Produzido pela Ri7a - a Inteligência Artificial do R7

Ministro classificou tarifas impostas pelos EUA como uma 'situação absurdamente injusta' Reuters/Evelyn Hockstein

O ministro do Desenvolvimento, Indústria, Comércio e Serviços, Márcio Elias Rosa, afirmou nesta quarta-feira (24) que o tarifaço dos EUA assume contexto político-eleitoral por oportunismo, mas que o governo segue negociando com frieza para evitar nova rodada de tarifas. A declaração foi realizada durante participação no programa Bom dia, ministro, da EBC (Empresa Brasil de Comunicação).

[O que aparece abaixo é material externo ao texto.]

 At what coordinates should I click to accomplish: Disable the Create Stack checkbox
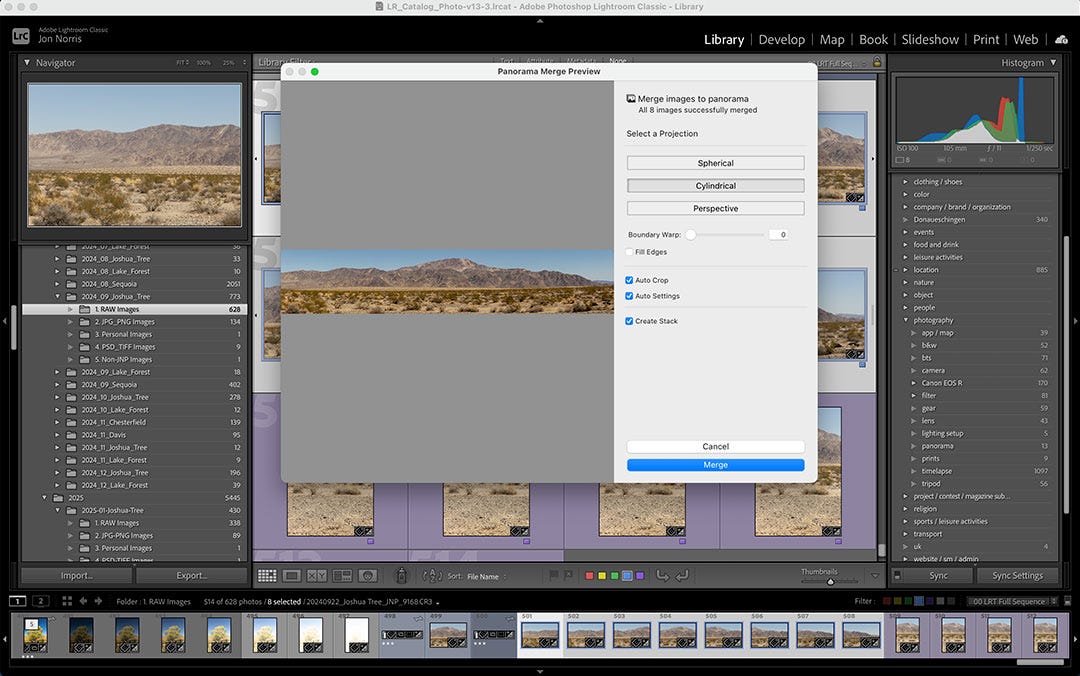pos(629,321)
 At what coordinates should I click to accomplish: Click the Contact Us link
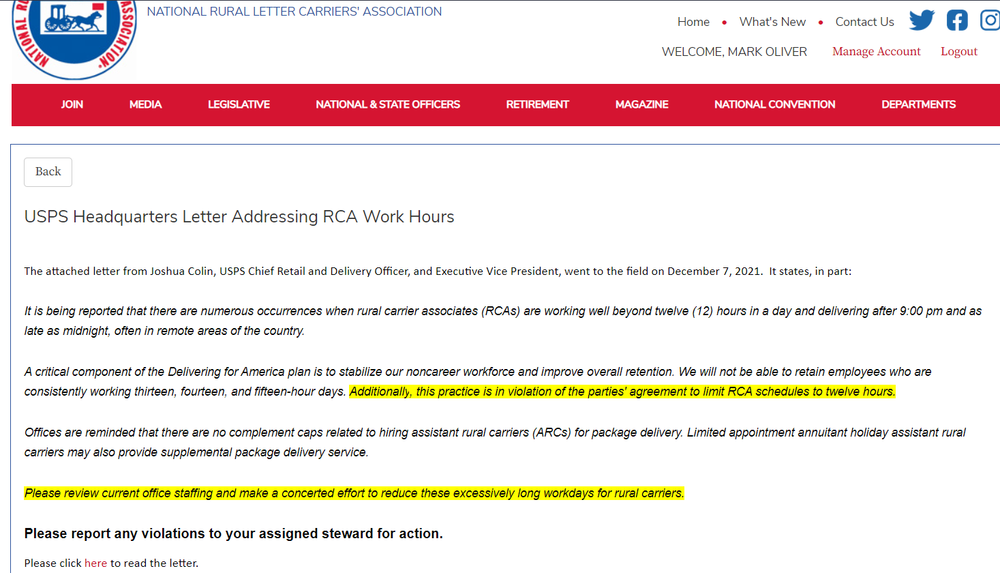coord(864,22)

“Infelizmente e lamentavelmente, esse tema, que deveria ser um tema tratado apenas na mesa como uma pauta comercial, às vezes assume outros contornos, como você mencionou, de natureza política, eleitoral, num oportunismo que eu confesso me surpreende sempre, me deixa sempre muito atônito”, afirmou o ministro.


Sobre a possível nova tarifa dos EUA, que pode somar 37,5% (uma tarifa de 25% mais outra de 12,5%), ele avaliou que se trata de uma taxa absolutamente injusta, mas que o governo vai seguir negociando com frieza.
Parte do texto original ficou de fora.